West Vancouver police say a 34-year-old Vancouver man is killed after being trapped in a clothing donor container in the Ambleside area.
An out-of-service doctor was the first person to meet the victim on street 13, next to the old police station, at 8:30 a.m. on sunday The doctor tried to get rid of the man, but he could not.
"He saw that an unresponsive man was hooked on the opening of a clothing donut container. Fire support and advanced life EHS attended and could not resurrect (the man), "said Const. Jeff Palmer, spokesman for the West Vancouver police. "It's terribly tragic, but it seems accidental. Nothing at all suspicious and without notice of foul play."
Researchers do not know how much time they were trapped before it was discovered, Palmer said. The container has been removed.
Now it corresponds to the BC Coroners Service to determine the exact cause of death. The victim's name is not published.
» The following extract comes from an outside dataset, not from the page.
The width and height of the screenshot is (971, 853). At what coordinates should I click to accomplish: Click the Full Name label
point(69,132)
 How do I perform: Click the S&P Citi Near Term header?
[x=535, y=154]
This is the fifth time since 2015 that a person has died trapped in a donation box, according to the author.
The Mission of the Vancouver Gospel now asks for donation containers to be expelled from the streets until they can be saved.
"It is absolutely rude to know that another life has been lost in one of these containers. As a community, we all have the responsibility to protect our most vulnerable population, including those who suffer from the lack of # 39 Housing, and clearly this does not happen, "said Nicole Mucci, spokesman for the mission of the Gospel Union. "We now know that we need to spend a bit bigger. These containers must be left out of service until they are designed to save lives, not to take" #.
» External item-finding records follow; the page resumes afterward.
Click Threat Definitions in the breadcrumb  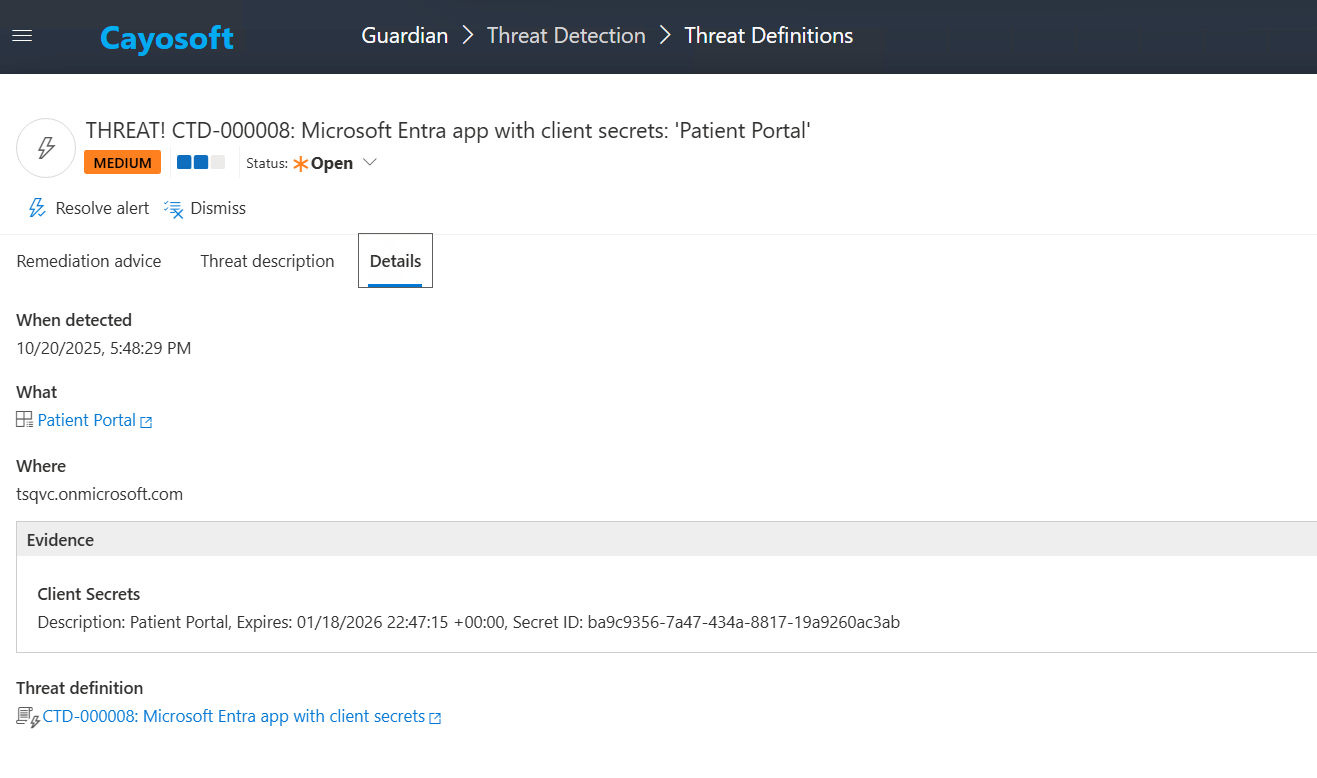[768, 36]
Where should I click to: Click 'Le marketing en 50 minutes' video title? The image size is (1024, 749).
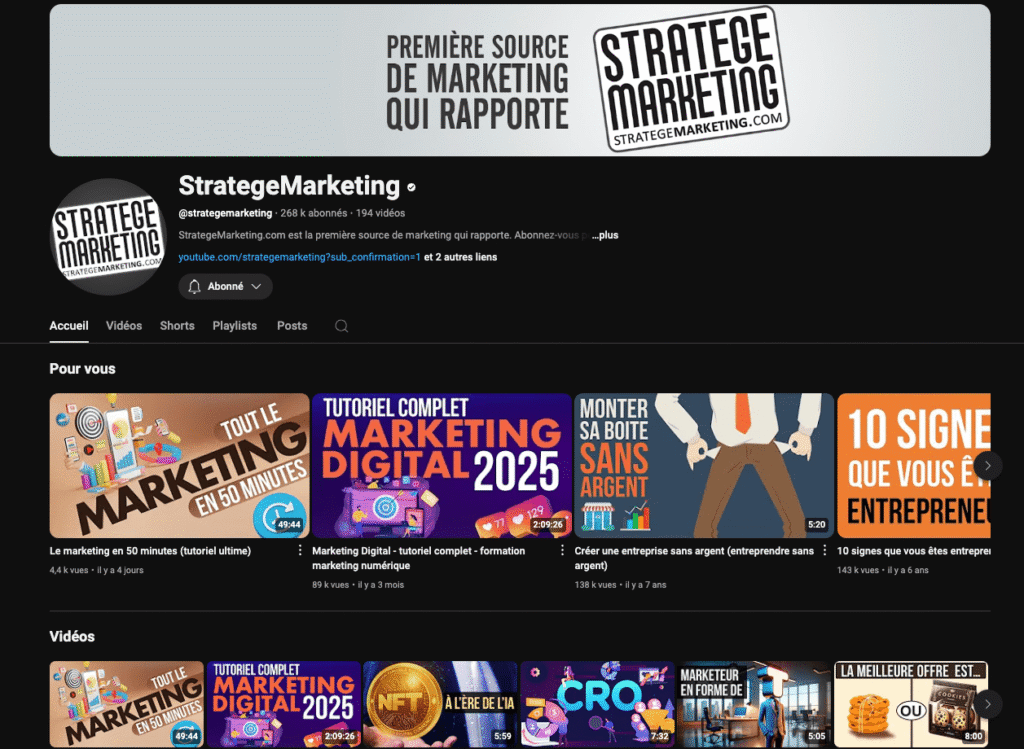(150, 551)
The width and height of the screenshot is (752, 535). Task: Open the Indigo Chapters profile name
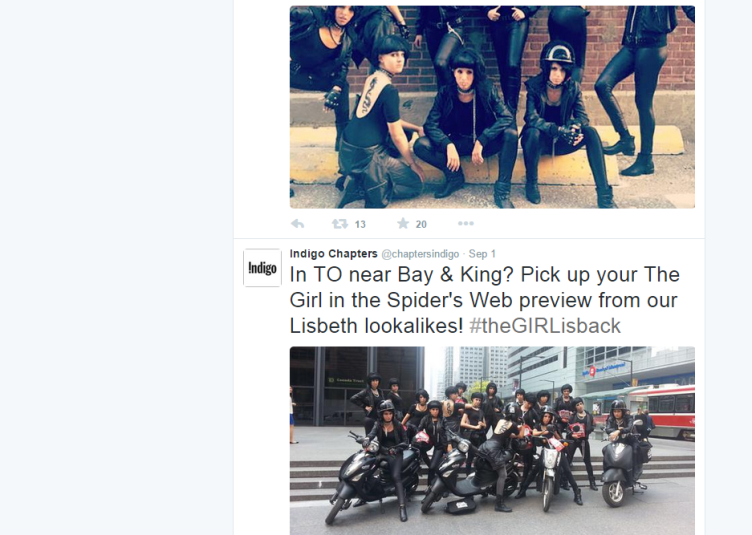tap(333, 254)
People just become rubbish donation containers for refuge or warmth, adds Mucci.
"It is often expelled from the need for something to sustain life. To see a loss of life resulting from this, it's just devastating," he said.
In 2018, UBC Okanagan professor of engineering, Ray Taheri, directed his first year students to work design concepts for safer containers after a series of dead highs profile
Taheri said the dead are an example of what happens when engineers do not consider the unwanted consequences of their designs.
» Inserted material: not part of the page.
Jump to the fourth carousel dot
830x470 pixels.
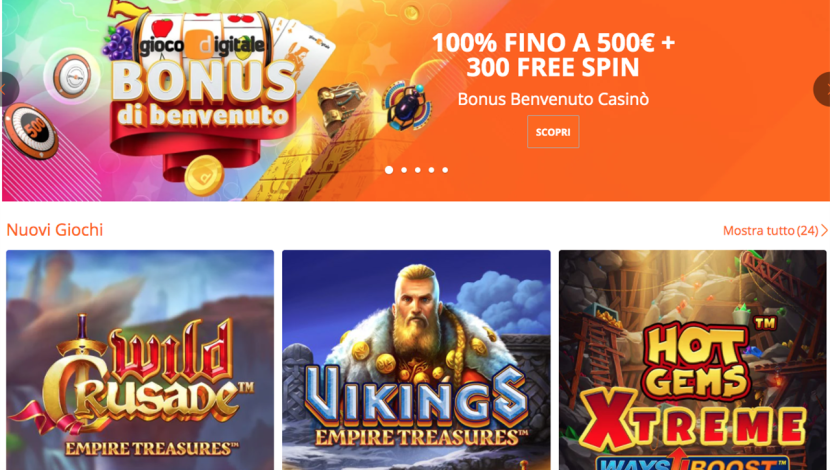[x=431, y=170]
"In general terms, it was a defective design from the beginning. Finally, they have to do something more fundamental about these," he said. "It has happened before and unfortunately it cost the life of someone and it is very sad."
Taheri said that next year his fourth year students will be assigned to present a work prototype based on the concepts that his students produced this year.
"There were many innovative mechanisms that students gave," he said.
The tray belongs to Inclusion BC, a non-profit organization that supports people with intellectual disabilities.
"Inclusion BC is very sad to learn from the death of an individual in one of his clothing donation bins located in West Vancouver. Our deepest condolences come to those affected by this tragic incident," said the statement of Executive Director of Inclusion BC, Karla Verschooor.
"Safety is one of the priorities for Inclusion BC and our member organizations that participate in the clothing collection program. In the fall of 2018, we approached the Department of Engineering of Vancouver of the UBC to work With our Canadian-based container manufacturer to design a container that prevents people from entering. Students have designed security modifications that are in the prototype phase. "
In a statement, the West Vancouver District acknowledged the loss but did not say if other containers would be withdrawn.
"The district is sad for this loss and wishes to extract the deepest condolences to the family. We await the results of the research of the author and we will cooperate with any recommendation derived from the investigation," says the statement.